Skip to the content.

Chapter 7: Value Extraction with TEXT and ATTR

TL;DR

Extraction functions answer “which value do I take from this kept row?” They do not decide whether a row exists.

What are TEXT, DIRECT_TEXT, and ATTR?

These are stage-2 value extraction functions. TEXT(tag ...) returns text from a selected supplier node, DIRECT_TEXT(tag) returns immediate text children only, and ATTR(tag, name ...) returns an attribute value from a selected supplier node.

They matter because DOM extraction is not just row selection. You must define where each value comes from. MarkQL forces this explicitness so schemas stay understandable. Instead of implicit “best guess” extraction, each field expresses supplier constraints.

This may feel unfamiliar because there is a guard: certain extraction functions require a narrowing WHERE in the query. That guard is intentional. It prevents accidental whole-document extraction and pushes users toward explicit row scope.

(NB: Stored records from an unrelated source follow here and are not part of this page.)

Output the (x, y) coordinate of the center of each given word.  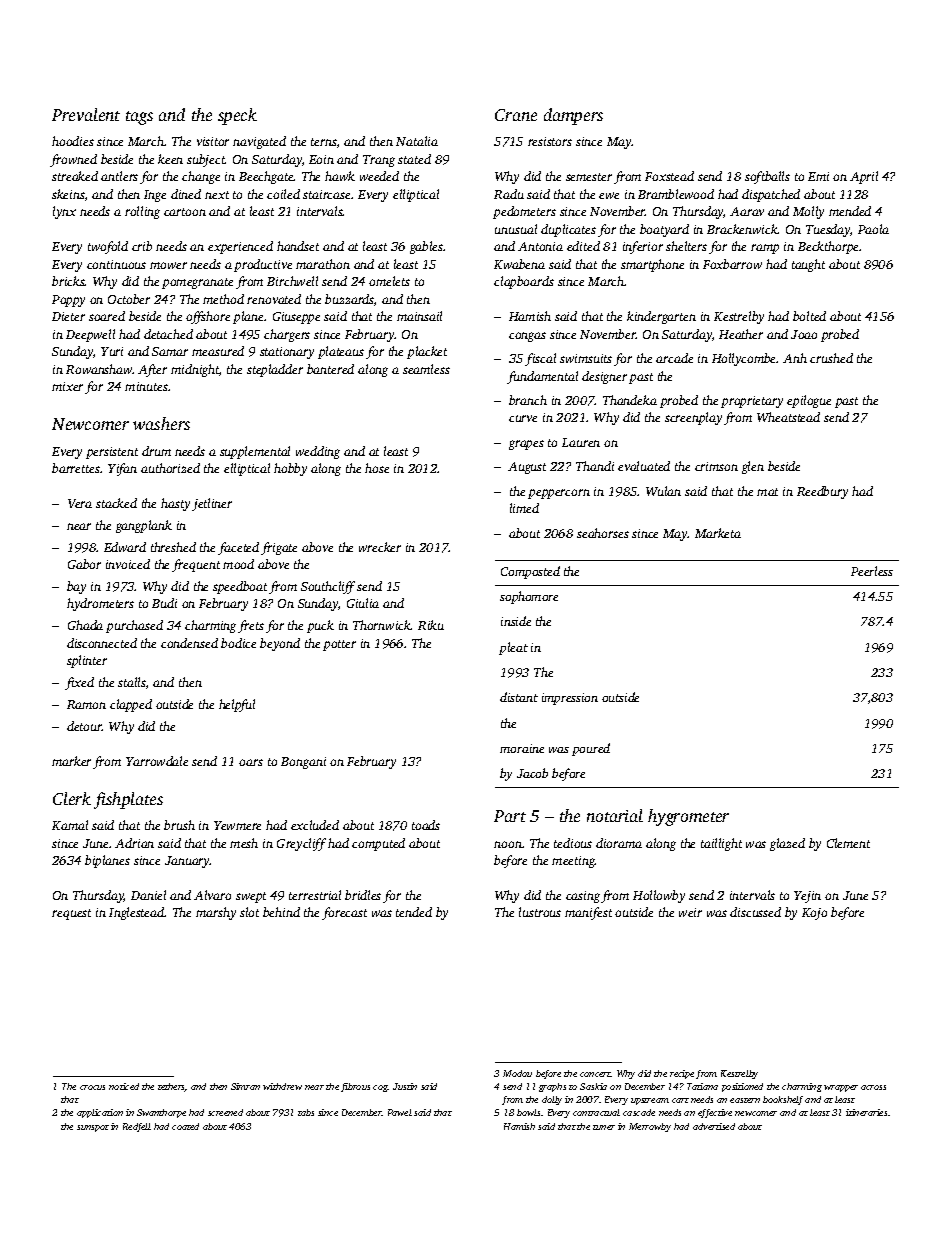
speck (237, 116)
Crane (516, 115)
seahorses (603, 533)
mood (238, 564)
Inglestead (137, 913)
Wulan (663, 491)
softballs (767, 177)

Note: Supplier node selection is separate from row selection

When you call TEXT(h3) inside PROJECT(section), the query is not searching the whole document. It searches supplier nodes relative to the current row scope. If no supplier matches, the field returns NULL and the row still exists. This is one of the most important distinctions in MarkQL.

Rules

Scope

row R kept by outer WHERE
  field expression picks supplier S under R
  value = function(S)
if no S exists:
  value = NULL
  row remains in result

Listing 7-1: Deliberate failure (guard)

# EXPECT_FAIL: requires a WHERE clause
./build/markql --mode plain --color=disabled \
  --query "SELECT TEXT(section) FROM doc;" \
  --input docs/fixtures/basic.html

Observed error:

Error: TEXT()/INNER_HTML()/RAW_INNER_HTML() requires a WHERE clause

The guard reminds you to define row scope before extraction.

Listing 7-2: Correct TEXT extraction with narrowing

./build/markql --mode plain --color=disabled \
  --query "SELECT TEXT(section) FROM doc WHERE attributes.data-kind = 'flight' ORDER BY node_id;" \
  --input docs/fixtures/basic.html

Observed output (trimmed):

[
  {"text":"...1 stop...¥12,300..."},
  {"text":"...nonstop...¥8,500..."}
]

Listing 7-3: ATTR extraction

./build/markql --mode plain --color=disabled \
  --query "SELECT ATTR(a, href) FROM doc WHERE attributes.rel = 'nav' ORDER BY node_id;" \
  --input docs/fixtures/basic.html

Observed output:

[
  {"attr":"/home"},
  {"attr":"/about"}
]

Listing 7-4: DIRECT_TEXT behavior

./build/markql --mode plain --color=disabled \
  --query "SELECT DIRECT_TEXT(span) FROM doc WHERE attributes.class = 'stop' ORDER BY node_id;" \
  --input docs/fixtures/basic.html

Observed output:

[
  {"direct_text":"1 stop"},
  {"direct_text":"nonstop"}
]

Before/after diagrams

Before
  implicit extraction from unknown scope
After
  row R fixed -> supplier S selected -> value extracted

Common mistakes

Chapter takeaway

Reliable extraction comes from explicit supplier logic, not from hoping one selector fits every row variation.